**Aim of the exercise:**
A faithful, word-for-word copy of the data below is required, without pictures.

**Data section:**

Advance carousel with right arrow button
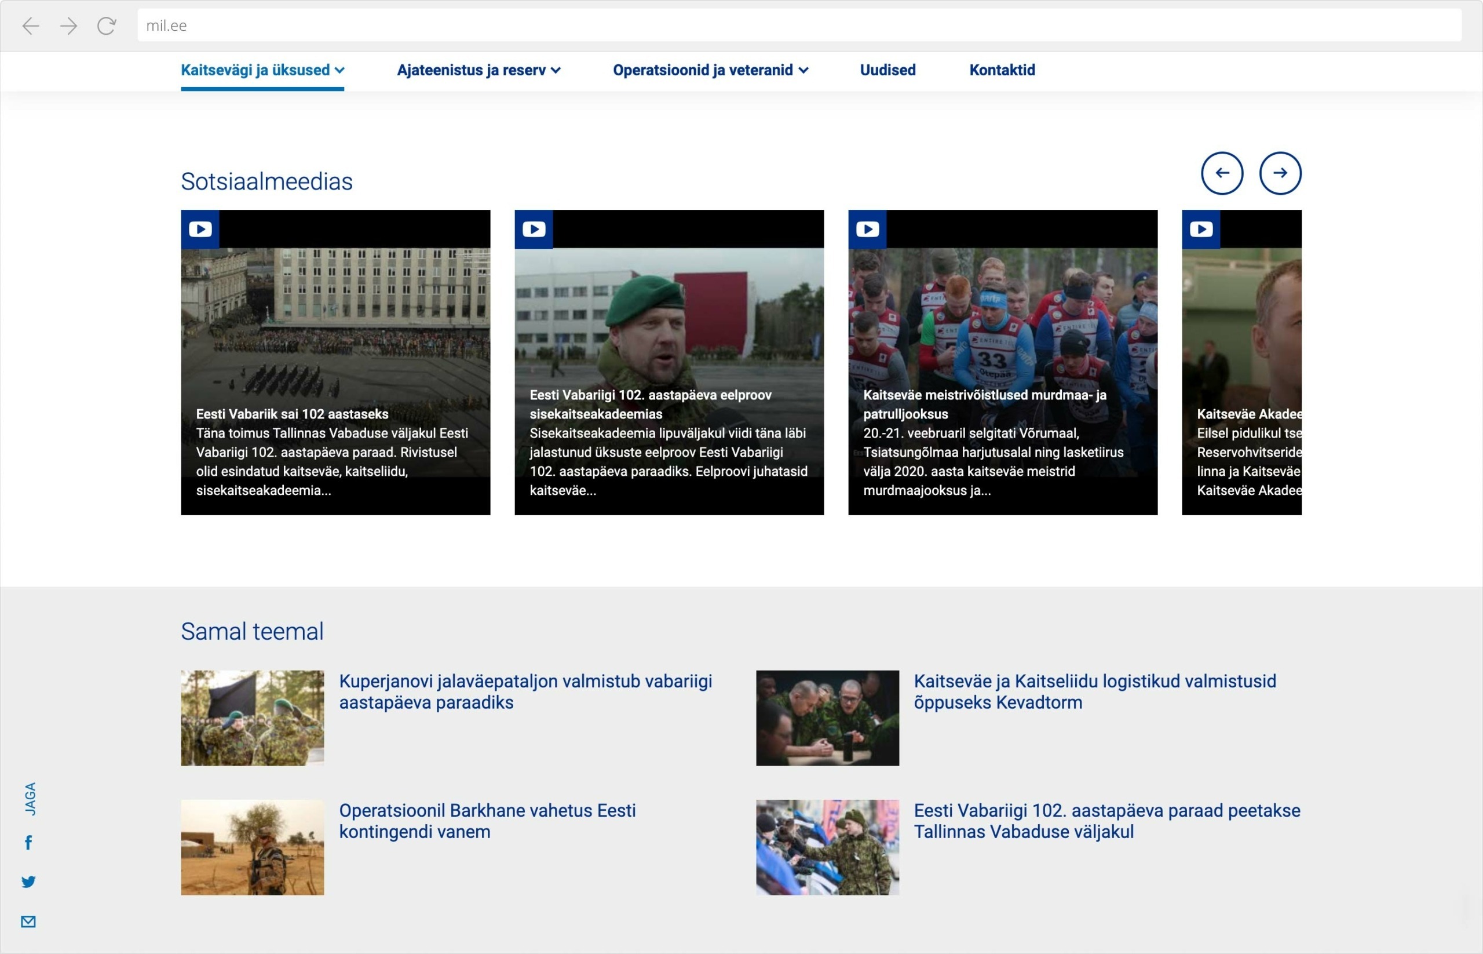 [1280, 173]
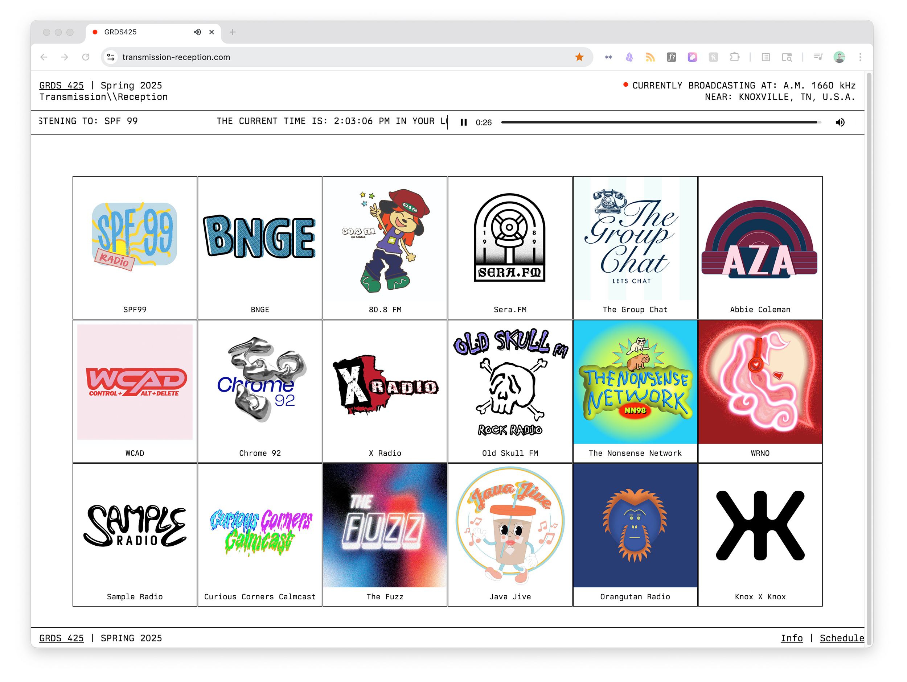The image size is (907, 682).
Task: Pause the radio audio player
Action: (463, 122)
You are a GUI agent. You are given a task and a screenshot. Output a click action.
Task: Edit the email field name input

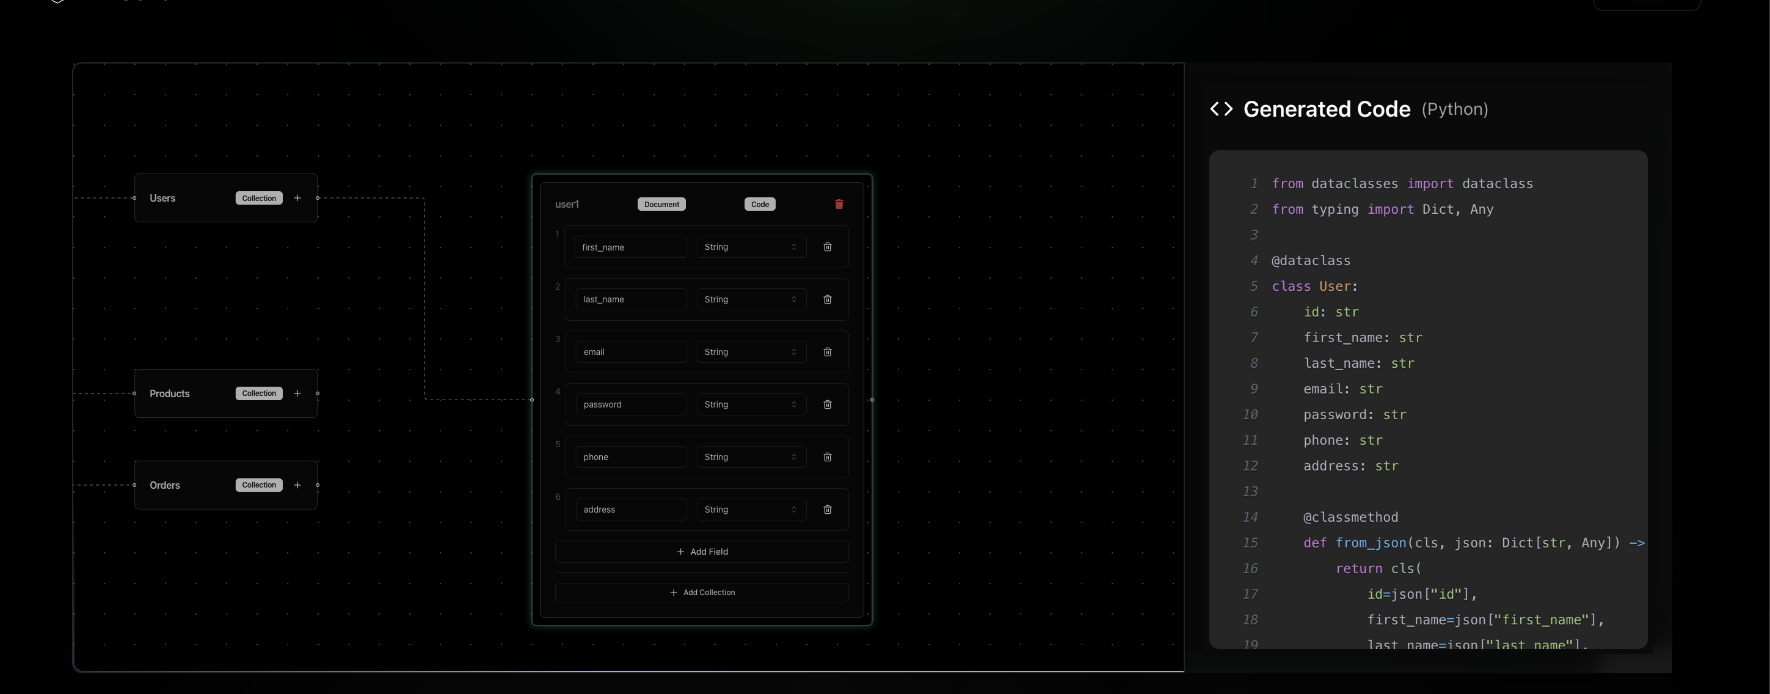tap(630, 352)
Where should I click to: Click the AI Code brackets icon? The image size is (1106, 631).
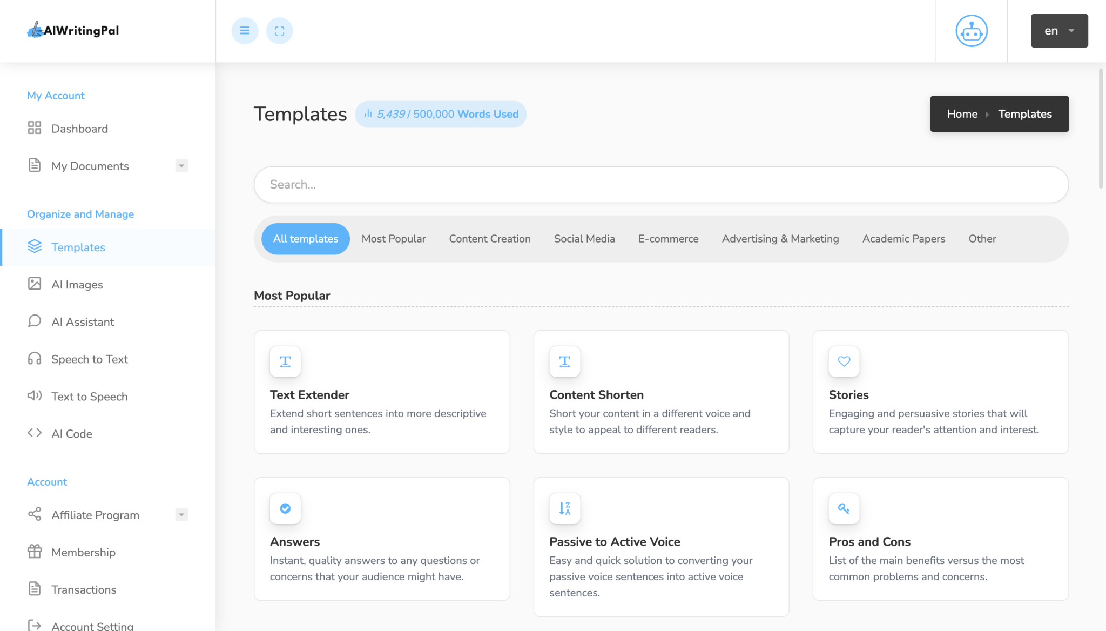tap(35, 433)
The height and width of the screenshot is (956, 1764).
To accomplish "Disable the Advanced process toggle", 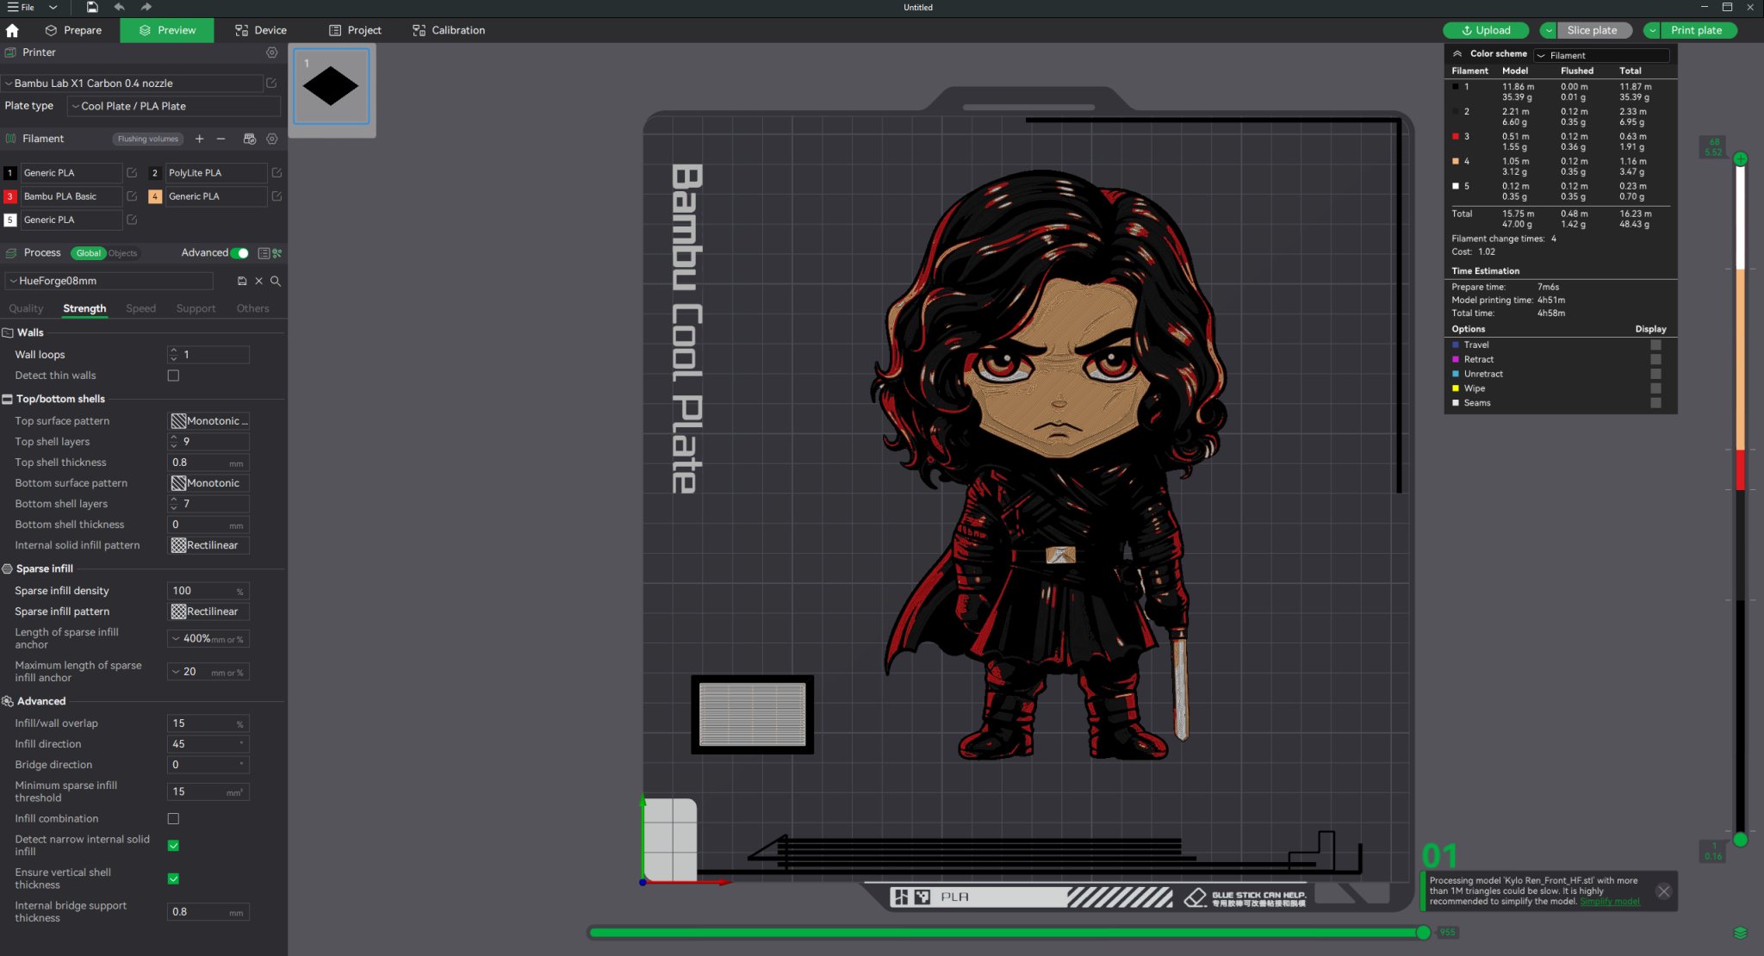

**Finished exercise:**
Advance carousel with right arrow button
 [1280, 173]
The image size is (907, 682).
Task: Pause the radio audio player
Action: (463, 122)
You are a GUI agent. You are given a task and a screenshot. Output a click action.
Task: Edit the email field name input

tap(630, 352)
Where should I click to: Click the AI Code brackets icon? The image size is (1106, 631).
tap(35, 433)
The height and width of the screenshot is (956, 1764).
To accomplish "Disable the Advanced process toggle", 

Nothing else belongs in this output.